[Stored records]
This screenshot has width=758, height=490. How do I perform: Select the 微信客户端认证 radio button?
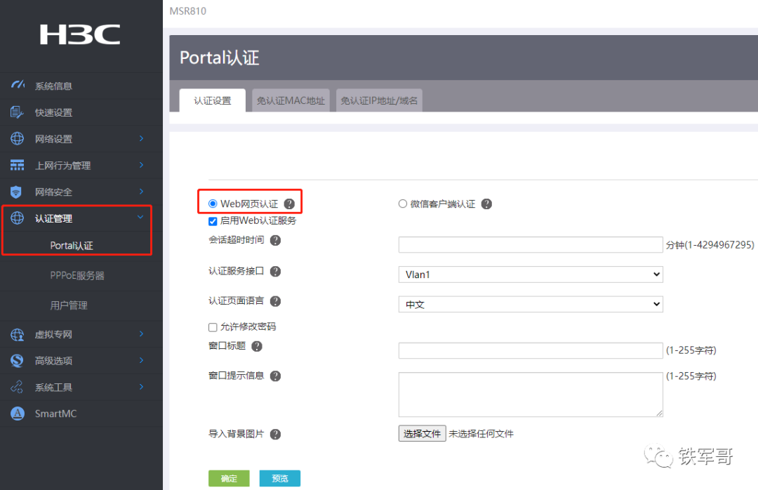tap(403, 204)
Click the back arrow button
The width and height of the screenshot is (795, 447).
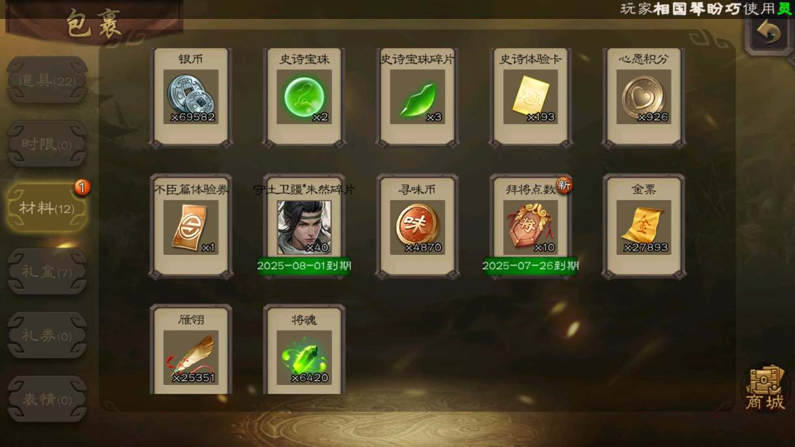770,31
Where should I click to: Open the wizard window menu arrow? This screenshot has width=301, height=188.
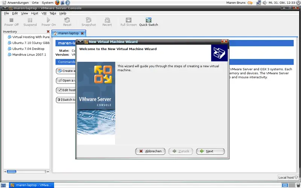pyautogui.click(x=80, y=42)
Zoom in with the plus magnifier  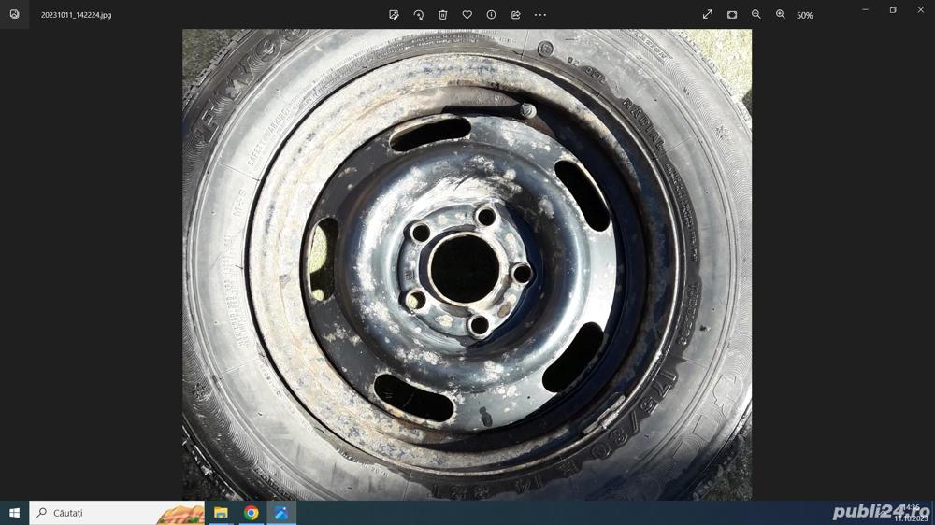(x=780, y=15)
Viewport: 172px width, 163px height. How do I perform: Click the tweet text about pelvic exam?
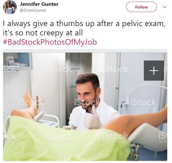(x=84, y=28)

### Task details:
Excluding the pictures, write out exactly the lines from the line that contains "Viewport: 172px width, 163px" through the end of the records.

### Written reply:
Viewport: 172px width, 163px height. How do I perform: Click the tweet text about pelvic exam?
(x=84, y=28)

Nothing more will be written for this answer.